• [INSTRUCTIONS TO FOLLOW]: From the line containing "You are a GUI" through the last line of the records below, each line is to be repeated exactly; pictures are to be omitted.

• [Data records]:

▬▬▬▬▬▬

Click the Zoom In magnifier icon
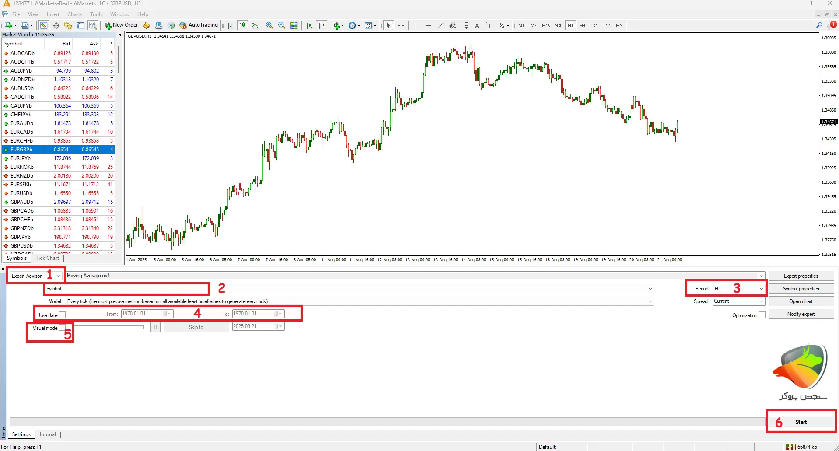Viewport: 839px width, 451px height. (x=269, y=25)
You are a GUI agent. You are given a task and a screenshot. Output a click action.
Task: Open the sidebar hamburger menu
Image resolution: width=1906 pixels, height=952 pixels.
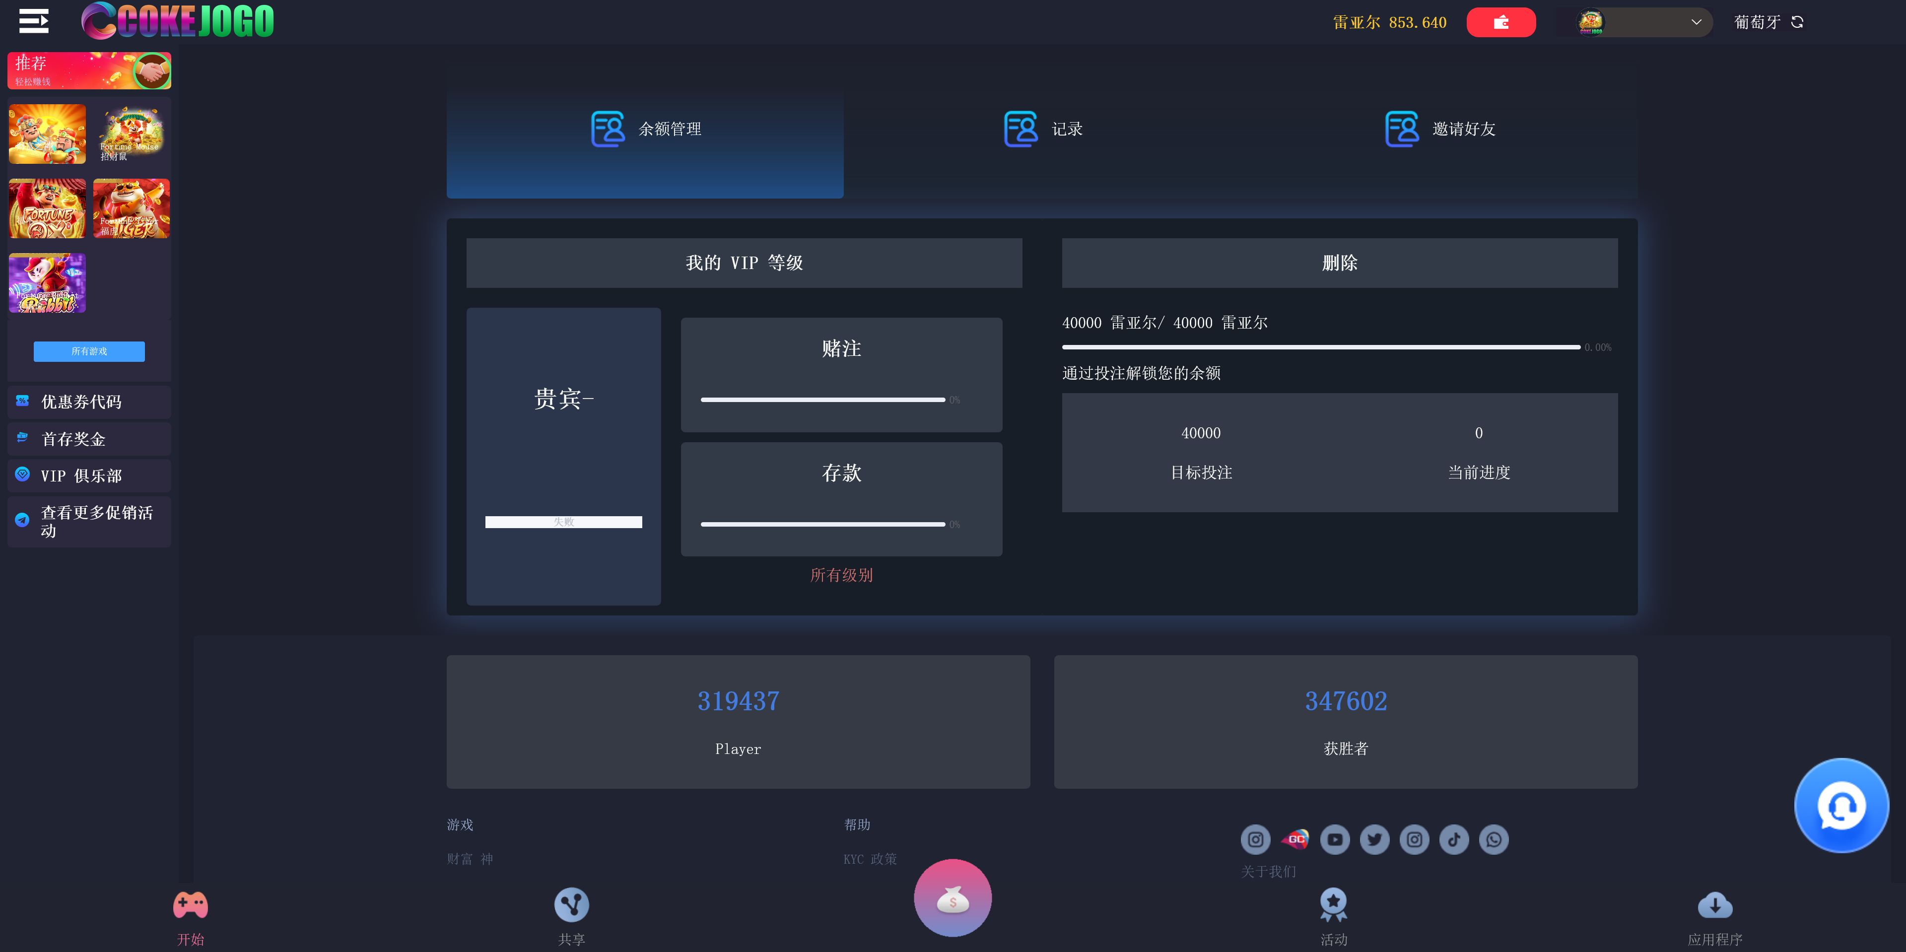tap(33, 21)
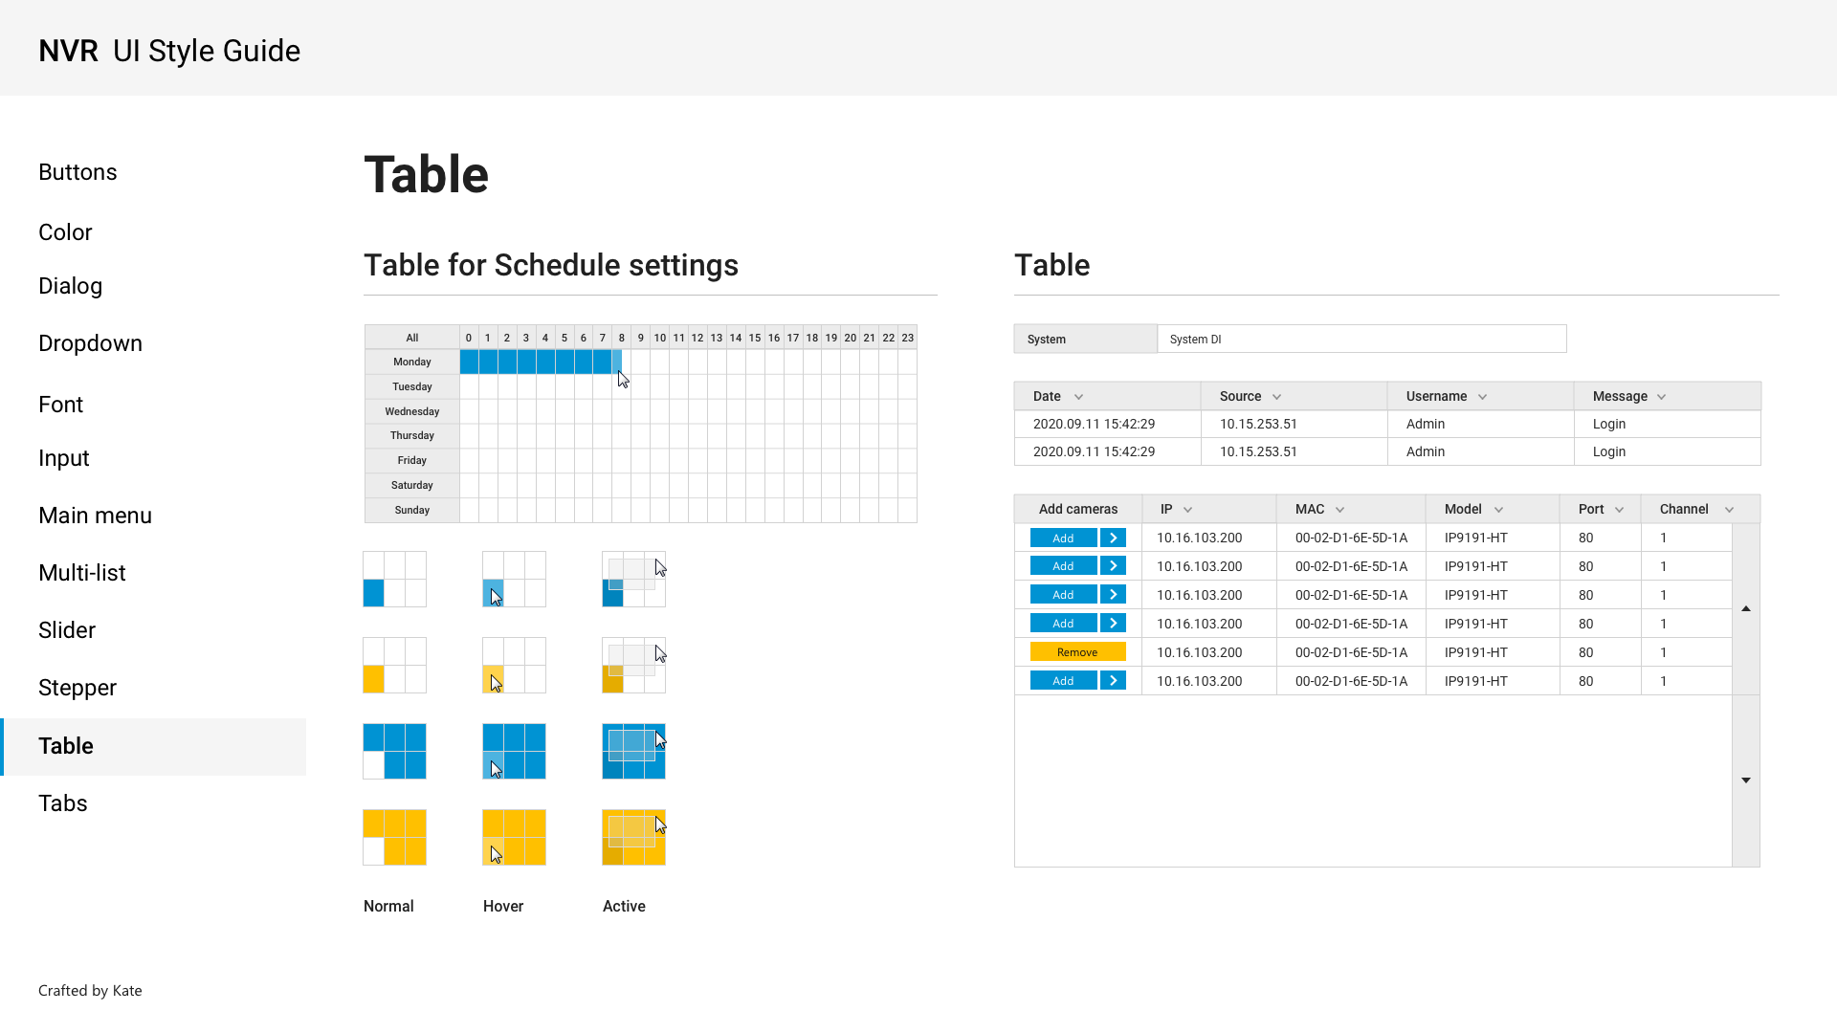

▬▬▬▬▬▬

• [SOLUTION TO THE PROBLEM]:
You are a GUI agent. You are given a task and a screenshot. Output a click action.
Task: Open the sidebar hamburger menu
Image resolution: width=1906 pixels, height=952 pixels.
tap(33, 21)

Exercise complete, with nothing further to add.